WORK REQUEST
Find the lines below that contain the string "arrow". Copy each one.

▽

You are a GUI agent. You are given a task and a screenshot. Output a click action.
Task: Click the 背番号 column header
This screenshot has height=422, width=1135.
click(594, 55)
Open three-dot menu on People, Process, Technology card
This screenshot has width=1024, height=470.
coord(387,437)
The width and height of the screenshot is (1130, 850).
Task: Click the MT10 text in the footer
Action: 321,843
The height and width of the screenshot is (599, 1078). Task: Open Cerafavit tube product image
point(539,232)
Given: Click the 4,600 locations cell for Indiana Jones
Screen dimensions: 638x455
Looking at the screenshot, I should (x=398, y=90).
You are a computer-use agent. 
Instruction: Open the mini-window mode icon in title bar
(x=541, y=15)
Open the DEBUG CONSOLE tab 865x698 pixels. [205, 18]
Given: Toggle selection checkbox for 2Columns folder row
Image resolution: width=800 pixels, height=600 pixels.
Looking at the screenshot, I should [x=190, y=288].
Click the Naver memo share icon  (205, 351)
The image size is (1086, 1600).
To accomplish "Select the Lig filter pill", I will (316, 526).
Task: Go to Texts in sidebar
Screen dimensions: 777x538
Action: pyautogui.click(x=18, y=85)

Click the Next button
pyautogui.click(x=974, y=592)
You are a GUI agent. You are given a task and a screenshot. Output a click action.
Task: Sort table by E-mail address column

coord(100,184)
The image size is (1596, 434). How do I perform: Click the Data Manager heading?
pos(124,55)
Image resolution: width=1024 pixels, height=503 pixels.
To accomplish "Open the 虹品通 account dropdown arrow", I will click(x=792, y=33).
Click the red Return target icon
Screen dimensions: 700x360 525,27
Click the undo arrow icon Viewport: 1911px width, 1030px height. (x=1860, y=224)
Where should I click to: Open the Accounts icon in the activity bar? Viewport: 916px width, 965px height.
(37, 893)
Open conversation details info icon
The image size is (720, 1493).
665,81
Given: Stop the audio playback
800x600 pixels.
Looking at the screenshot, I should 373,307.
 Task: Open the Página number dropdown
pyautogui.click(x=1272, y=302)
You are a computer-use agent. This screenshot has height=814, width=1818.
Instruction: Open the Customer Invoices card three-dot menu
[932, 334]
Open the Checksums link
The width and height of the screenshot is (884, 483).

△

YOUR SOLUTION
To accomplish "Open the 虹品通 account dropdown arrow", I will click(x=792, y=33).
Click the undo arrow icon Viewport: 1911px width, 1030px height. (x=1860, y=224)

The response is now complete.